What do the figures show?

Dwelling starts & work done

  • The number of dwelling starts (commencements) fell by 5.7 per cent in the September quarter after falling 4.7 per cent in the June quarter and rising 11.7 per cent in the March quarter.
  •  House starts fell by 4.5 per cent in the quarter while apartment starts fell by 7.3 per cent.
  • Work started on 228,179 new dwellings over the 12 months to September, up 3.8 per cent on the year but down from the record high of 234,179 dwellings in the year to December 2016.
  • Across Australia, starts in the September quarter fell in five states/territories: NSW (down by 5.5 per cent); Victoria (down by 16.0 per cent); Queensland (up by 8.3 per cent); South Australia (down by 18.6 per cent); Western Australia (up by 2.9 per cent); Tasmania (down by 6.0 per cent); Northern Territory (down by 2.9 per cent); and the ACT (up by 41.5 per cent).
  • In the full 12-months to September, dwelling starts
    were higher than the decade average in all of the states
    & territories except for the Northern Territory (down 51.1
    per cent), and Western Australia (down 23.3 per cent). Starts in NSW were 49.8 per cent above the decade average. Next highest was the ACT where starts were up by 32.3 above the decade average with Victoria up 27.9 per cent; Queensland up 16.7 per cent; Tasmania up 12.1 per cent; and South Australia up 7.9 per cent.
  • In the September quarter $75.1 billion of residential and commercial building work was yet to be done(completed), up 9.7 per cent on a year ago.
  • The value of residential and commercial building work in the pipeline stood at $96.6 billion at the end of September, up 7.8 per cent on a year ago but down from a record $99 billion at the end of June.
  • Across Australia, 227,186 homes are being built, down from a record 230,573 homes in March.

Consumer confidence

  • The Westpac/Melbourne Institute survey of consumer sentiment index fell by 4.7 per cent to 99.6 in January.
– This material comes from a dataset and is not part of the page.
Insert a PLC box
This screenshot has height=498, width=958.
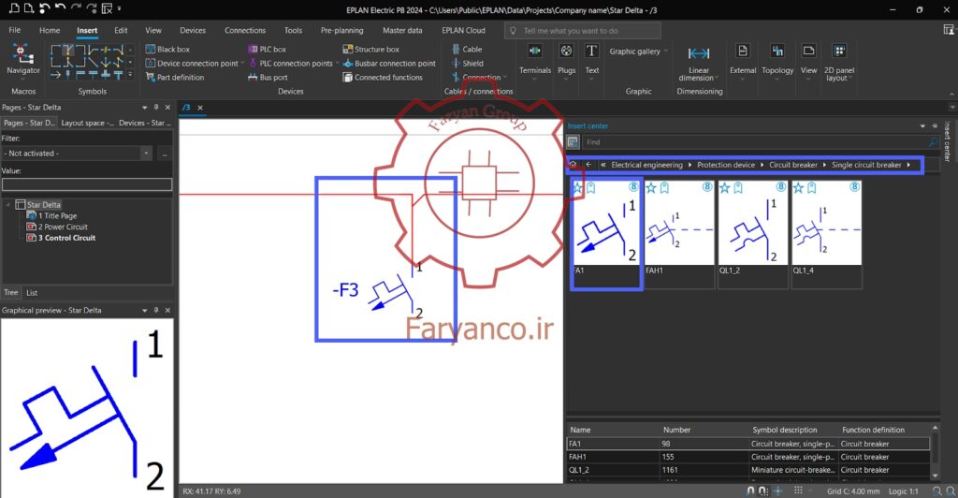[267, 49]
The sentiment index is now below its long-term average of 101.3. A reading above 100 denotes optimism. The survey of 1,200 people was conducted from January 7-11.
  • The current conditions index fell by 3.3 per cent and the expectations index fell by 5.6 per cent.
  • All of the five of the components of the index fell in January:
    • The estimate of family finances compared with a year ago fell by 5.9 per cent;
    • The estimate of family finances over the next year fell by 3.1 per cent;
    • Economic conditions over the next 12 months fell by 7.8 per cent;
    • Economic conditions over the next 5 years fell by 5.9 per cent;
    • The measure on whether it was a good time to buy a major household item fell by 1.3 per cent.
  • Housing outlook: A good time to buy a dwelling? The index rose by 4.1 per cent to be up 7.7 per cent on the year. House price expectations fell by 4.1 per cent to be down by 25.7 per cent on a year ago.
  • Unemployment expectations: Unemployment expectations rose by 2.2 per cent in January to be up 0.7 per cent over the year.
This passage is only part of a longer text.